Le point le plus controversé et critiqué est celui prévoyant l’intégration de l’agriculture dans un grand fonds unique regroupant principalement la PAC et la politique de cohésion, ce qui entraîne la fin d’une PAC reposant sur deux piliers : un premier pilier « politique des marchés » et un second « politique de développement rural ». Les critiques sont émises tant par le Parlement européen que par les États membres ou les organisations et syndicats agricoles (FNSEA, COPA-Cogeca). La fusion de la PAC dans un fonds global implique-t-elle une moindre importance de l’agriculture dans le budget à long terme de l’UE, cette dilution faisant craindre des financements moins importants et plus incertains, ainsi que la perte de la spécificité de la PAC ? La dégressivité et le plafonnement ne vont-ils pas fragiliser le modèle agricole européen, qui demeure avant tout familial ? L’élaboration de 27 partenariats nationaux et régionaux (des agendas nationaux différents pouvant entrer en conflit ?) n’est-elle pas synonyme d’une nationalisation du budget européen et d’une renationalisation de la PAC ? Autant de questions qui invitent à s’interroger sur l’avenir de cette politique emblématique de l’UE.
La fin de la seule vraie politique intégrée de l’Union européenne ?
Sans exagération, il est justifié de se demander si la Commission n’envisage pas de démanteler les fondements de la PAC et, plus grave, si l’agriculture reste une priorité pour l’UE. En laissant chacun des 27 États membres élaborer son propre plan national et régional, n’est-il pas possible de redouter une fragmentation de la politique agricole commune ? Effectivement, avec un fonds unique, rien ne garantit que la PAC conserve son caractère commun.
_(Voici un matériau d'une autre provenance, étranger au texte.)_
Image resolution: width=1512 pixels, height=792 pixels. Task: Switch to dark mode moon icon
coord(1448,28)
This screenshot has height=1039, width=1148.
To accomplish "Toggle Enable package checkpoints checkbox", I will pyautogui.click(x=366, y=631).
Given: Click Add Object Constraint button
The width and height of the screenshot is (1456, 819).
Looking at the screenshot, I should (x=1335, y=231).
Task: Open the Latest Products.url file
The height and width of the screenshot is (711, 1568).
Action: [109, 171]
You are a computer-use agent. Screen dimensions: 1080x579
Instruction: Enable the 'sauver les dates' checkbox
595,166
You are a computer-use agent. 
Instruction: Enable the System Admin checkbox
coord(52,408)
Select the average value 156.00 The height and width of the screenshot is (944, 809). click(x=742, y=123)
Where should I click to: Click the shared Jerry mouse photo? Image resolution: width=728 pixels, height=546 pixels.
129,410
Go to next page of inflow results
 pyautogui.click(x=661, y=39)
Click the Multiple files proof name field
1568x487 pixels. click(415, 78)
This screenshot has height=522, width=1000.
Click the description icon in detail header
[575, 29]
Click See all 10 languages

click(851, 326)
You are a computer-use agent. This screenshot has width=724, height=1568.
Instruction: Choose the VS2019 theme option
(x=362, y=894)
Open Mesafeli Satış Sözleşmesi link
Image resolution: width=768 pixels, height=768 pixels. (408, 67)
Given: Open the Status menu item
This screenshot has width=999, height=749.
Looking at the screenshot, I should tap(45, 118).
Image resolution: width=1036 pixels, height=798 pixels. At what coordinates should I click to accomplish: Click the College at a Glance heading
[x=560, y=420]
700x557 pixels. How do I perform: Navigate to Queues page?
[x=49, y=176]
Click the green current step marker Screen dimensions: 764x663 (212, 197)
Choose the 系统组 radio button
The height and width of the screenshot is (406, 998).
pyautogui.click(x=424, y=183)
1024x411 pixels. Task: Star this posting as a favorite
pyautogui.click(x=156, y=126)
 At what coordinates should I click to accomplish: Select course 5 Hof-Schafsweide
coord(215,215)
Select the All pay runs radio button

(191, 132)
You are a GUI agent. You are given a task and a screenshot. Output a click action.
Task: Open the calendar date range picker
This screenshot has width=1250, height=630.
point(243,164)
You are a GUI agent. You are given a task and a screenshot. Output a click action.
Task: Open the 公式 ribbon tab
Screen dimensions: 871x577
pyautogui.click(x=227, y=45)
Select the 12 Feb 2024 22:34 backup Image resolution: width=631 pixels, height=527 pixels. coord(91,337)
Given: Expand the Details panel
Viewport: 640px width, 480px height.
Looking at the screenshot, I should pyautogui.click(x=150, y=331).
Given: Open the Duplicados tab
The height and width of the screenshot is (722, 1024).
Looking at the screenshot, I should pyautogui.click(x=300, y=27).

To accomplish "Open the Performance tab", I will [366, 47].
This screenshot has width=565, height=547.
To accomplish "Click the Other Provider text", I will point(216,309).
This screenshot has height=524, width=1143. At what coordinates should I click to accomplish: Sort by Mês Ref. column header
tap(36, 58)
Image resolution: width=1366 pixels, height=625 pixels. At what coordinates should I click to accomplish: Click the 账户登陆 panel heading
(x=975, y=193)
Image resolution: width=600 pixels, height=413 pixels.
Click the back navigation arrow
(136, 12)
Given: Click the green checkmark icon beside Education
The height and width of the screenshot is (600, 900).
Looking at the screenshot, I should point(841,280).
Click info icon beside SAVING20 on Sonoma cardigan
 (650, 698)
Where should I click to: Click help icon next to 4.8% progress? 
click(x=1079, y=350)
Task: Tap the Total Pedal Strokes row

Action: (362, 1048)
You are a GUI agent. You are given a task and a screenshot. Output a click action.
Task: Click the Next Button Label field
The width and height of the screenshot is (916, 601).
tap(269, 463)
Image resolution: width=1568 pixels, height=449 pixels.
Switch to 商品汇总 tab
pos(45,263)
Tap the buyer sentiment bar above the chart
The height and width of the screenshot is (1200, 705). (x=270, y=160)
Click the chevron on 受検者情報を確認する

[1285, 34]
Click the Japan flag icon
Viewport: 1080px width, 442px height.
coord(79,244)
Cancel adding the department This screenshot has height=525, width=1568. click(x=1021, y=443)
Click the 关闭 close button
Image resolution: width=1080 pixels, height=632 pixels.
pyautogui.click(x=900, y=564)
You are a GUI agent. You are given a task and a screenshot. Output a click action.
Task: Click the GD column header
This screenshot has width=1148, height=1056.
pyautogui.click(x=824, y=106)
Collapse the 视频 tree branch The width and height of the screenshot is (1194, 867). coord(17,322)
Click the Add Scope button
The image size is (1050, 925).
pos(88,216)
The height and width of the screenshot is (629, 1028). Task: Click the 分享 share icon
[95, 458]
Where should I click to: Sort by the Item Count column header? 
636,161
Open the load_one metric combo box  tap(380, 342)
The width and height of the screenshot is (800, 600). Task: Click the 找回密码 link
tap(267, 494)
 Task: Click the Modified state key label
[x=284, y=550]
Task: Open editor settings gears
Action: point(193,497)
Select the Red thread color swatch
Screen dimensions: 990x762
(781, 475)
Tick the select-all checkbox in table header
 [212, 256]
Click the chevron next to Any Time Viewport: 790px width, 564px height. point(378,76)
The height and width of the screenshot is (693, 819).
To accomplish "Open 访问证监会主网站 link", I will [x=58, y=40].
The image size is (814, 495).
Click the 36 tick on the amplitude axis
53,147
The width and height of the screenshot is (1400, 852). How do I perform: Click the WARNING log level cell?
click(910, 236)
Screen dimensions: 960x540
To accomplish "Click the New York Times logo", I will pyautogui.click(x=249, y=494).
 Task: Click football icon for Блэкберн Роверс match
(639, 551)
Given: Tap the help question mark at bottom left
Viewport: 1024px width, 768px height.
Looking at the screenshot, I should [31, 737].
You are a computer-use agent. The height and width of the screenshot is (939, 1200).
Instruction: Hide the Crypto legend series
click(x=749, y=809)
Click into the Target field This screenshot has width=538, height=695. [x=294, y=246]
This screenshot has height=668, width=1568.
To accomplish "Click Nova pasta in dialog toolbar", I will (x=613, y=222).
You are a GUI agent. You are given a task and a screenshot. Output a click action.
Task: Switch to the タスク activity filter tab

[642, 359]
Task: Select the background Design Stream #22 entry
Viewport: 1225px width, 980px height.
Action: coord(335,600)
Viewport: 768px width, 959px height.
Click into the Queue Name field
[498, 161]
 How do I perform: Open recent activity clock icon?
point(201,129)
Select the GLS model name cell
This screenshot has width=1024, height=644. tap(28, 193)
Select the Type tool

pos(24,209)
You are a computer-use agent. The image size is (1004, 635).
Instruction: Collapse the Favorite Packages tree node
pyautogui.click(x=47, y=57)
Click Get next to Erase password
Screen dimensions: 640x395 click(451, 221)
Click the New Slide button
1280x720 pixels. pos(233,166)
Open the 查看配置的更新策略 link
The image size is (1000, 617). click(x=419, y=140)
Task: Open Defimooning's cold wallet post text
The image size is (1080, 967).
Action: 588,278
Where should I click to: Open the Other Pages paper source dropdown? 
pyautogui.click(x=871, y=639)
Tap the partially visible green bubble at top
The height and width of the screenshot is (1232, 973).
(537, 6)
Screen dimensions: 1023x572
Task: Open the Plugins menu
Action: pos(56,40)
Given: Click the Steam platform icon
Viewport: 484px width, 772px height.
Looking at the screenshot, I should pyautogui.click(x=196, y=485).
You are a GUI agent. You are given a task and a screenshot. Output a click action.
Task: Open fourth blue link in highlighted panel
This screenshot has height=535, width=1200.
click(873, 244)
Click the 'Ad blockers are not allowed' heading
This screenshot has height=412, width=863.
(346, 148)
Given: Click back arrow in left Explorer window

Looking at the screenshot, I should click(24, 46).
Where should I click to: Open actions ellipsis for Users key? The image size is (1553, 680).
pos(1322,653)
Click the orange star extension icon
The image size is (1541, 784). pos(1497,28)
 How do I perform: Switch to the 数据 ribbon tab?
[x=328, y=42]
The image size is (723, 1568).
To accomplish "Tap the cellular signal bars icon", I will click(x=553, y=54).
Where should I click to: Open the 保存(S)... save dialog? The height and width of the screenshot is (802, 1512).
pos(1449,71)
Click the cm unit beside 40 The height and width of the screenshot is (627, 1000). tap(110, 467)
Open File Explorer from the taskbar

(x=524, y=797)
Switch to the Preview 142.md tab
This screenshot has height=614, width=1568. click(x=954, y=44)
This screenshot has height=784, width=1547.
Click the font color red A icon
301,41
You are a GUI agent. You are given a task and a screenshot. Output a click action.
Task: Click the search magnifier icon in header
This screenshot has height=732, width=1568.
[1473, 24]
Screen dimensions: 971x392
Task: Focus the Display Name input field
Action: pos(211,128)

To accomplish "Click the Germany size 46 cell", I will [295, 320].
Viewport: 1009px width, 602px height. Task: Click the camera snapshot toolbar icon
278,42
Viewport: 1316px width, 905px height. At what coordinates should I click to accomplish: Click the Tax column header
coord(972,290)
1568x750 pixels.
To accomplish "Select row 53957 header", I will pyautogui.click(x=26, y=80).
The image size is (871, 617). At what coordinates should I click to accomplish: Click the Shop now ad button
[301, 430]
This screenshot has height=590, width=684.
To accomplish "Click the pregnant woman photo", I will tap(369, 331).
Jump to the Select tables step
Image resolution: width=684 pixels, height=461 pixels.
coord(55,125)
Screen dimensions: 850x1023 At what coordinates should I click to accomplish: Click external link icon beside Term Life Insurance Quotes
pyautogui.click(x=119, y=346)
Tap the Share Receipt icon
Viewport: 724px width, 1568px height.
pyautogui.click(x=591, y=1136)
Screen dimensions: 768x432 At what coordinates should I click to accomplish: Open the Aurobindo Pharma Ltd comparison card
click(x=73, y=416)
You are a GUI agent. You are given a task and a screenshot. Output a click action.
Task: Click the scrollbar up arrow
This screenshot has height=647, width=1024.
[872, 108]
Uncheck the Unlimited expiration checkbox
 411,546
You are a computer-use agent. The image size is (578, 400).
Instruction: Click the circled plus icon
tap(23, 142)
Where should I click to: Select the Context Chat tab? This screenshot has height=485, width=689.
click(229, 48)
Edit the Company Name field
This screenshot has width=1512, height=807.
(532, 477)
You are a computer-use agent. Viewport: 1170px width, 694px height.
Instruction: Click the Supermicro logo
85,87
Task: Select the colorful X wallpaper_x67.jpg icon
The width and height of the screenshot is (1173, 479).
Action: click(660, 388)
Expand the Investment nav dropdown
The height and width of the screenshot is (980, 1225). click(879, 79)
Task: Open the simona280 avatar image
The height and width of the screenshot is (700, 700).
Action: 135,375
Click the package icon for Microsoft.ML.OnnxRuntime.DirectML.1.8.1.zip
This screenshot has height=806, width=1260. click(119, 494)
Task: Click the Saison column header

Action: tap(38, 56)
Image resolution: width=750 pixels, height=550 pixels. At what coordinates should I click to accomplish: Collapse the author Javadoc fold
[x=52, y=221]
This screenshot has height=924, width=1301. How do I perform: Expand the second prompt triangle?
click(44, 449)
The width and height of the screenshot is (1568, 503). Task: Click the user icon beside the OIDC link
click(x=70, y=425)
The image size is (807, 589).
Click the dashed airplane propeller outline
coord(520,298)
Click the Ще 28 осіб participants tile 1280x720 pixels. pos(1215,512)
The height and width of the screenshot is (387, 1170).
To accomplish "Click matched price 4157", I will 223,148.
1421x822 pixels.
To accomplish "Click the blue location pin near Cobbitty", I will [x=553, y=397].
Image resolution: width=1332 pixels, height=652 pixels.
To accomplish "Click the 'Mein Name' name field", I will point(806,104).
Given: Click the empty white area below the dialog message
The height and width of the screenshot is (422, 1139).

De plus, la renationalisation des financements entraînée par les 27 plans de partenariat nationaux et régionaux est vraisemblablement préjudiciable au caractère commun de la PAC.
La Ministre de l’agriculture française, Annie Genevard, a ainsi « dénoncé les risques pesant sur la politique commune la plus aboutie en Europe à un moment où il n’aura sans doute jamais été aussi impérieux de s’unir pour faire front face aux menaces. La souveraineté alimentaire de l’Europe mérite mieux ». La PAC doit certainement demeurer une politique européenne autonome, dans sa gouvernance et ses instruments. Faute de quoi, une politique agricole à la carte et « nationalisée » selon les priorités de chacun des 27 États membres n’est plus une utopie.
Si la PAC doit être simplifiée et plus flexible, bref plus moderne, sans budget agricole aisément identifiable et lisible, par conséquent sans une politique réellement commune, l’intégration européenne risque d’être mise à mal. La perte de la seule et unique politique vraiment intégrée de l’UE pourrait se traduire par un affaiblissement politique du projet européen, confronté par ailleurs à de multiples tensions géopolitiques.